● Supplied text:
— Begin —
The extended closure of European airspace because of a cloud of volcanic ash threatens to snuff out the region's feeble economic recovery and has prompted airlines to take unusual measures in an effort to regain some control of the situation.

As aviation authorities prolonged the ban on flights into Monday, bringing the number of canceled flights to more than 63,000, hard-hit European airlines conducted test flights over the weekend to assess the safety of operating through ash and dust spewing out of an Icelandic volcano since Thursday. Many aviation officials say that authorities have overreacted by closing vast swathes of airspace without detailed analysis of atmospheric conditions and the dangers posed.

"It is completely safe to operate flights during hours of daylight," said Peter Hartman, chief executive of KLM Royal Dutch Airlines.

British Prime Minister Gordon Brown interrupted his campaigning for the U.K. national election to call an emergency cabinet meeting to figure out what to do about the thousands of Britons stranded outside the country, potentially by routing them through Spain or using the Royal Navy.

Late Sunday, aviation and meteorological authorities held out a slight hope that more flights could operate Monday as winds appeared to shift slightly, carrying the cloud away from eastern Germany, Poland and the Czech Republic, a spokeswoman for the European Union's transport commissioner said.

Meanwhile, airlines improvised solutions to move passengers where they could. The Air France unit of Air France-KLM SA said it would operate nine long-haul flights Monday to airports in southern France that reopened. Continental Airlines Inc., one of the largest trans-Atlantic operators, said it was changing its schedule to put more flights into the few open airports in Southern Europe. Delta Air Lines Inc. said it planned extra flights with larger aircraft when skies reopened. And Indian carrier Jet Airways, which flies to North America using a hub at Brussels Airport, started using Athens Airport to refuel planes.

Economists said that if the closure ends in coming days, its financial impact will remain limited to industries such as aviation, tourism and manufacturers that rely on just-in-time delivery by air. If the flight ban drags on, however, the pain will be far deeper, analysts predicted.

"Europe is the biggest exporter in the world and the second biggest importer. It is China's biggest customer," said Eric Chaney, chief economist at AXA Group. "Trade has been the biggest component in the global recovery and [an extended grounding] will have a significant impact on global trade and on the recovery that's still fragile."
— End —
● Written task 1: In the article on the European airspace closure, which airport did Jet Airways start using to refuel its planes?
● Written task 2: Using the article on the European airspace closure, explain why Eric Chaney expects an extended grounding to hurt the global recovery.
● Written task 3: Translate this sentence from the article on the European airspace closure into Spanish: "Meanwhile, airlines improvised solutions to move passengers where they could."

● Supplied information:
— Begin —
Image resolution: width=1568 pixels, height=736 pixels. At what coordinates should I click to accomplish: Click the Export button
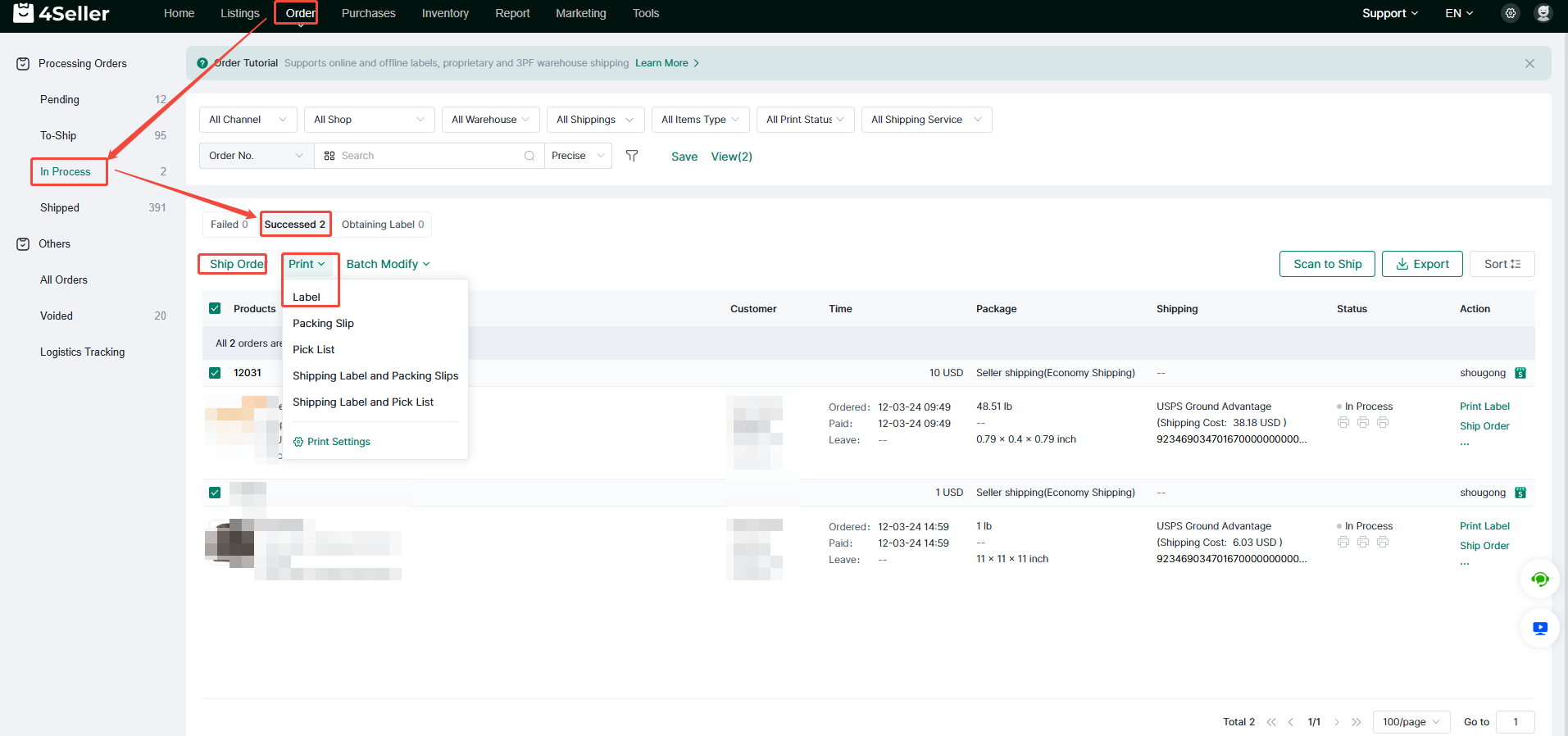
— End —
● Written reply 1: Athens Airport.

● Written reply 2: Chaney notes that Europe is the world's biggest exporter, its second biggest importer and China's biggest customer. Because trade has been the biggest component of the global recovery, he says a prolonged grounding would significantly affect global trade and the still-fragile recovery.

● Written reply 3: Mientras tanto, las aerolíneas improvisaron soluciones para trasladar a los pasajeros adonde podían.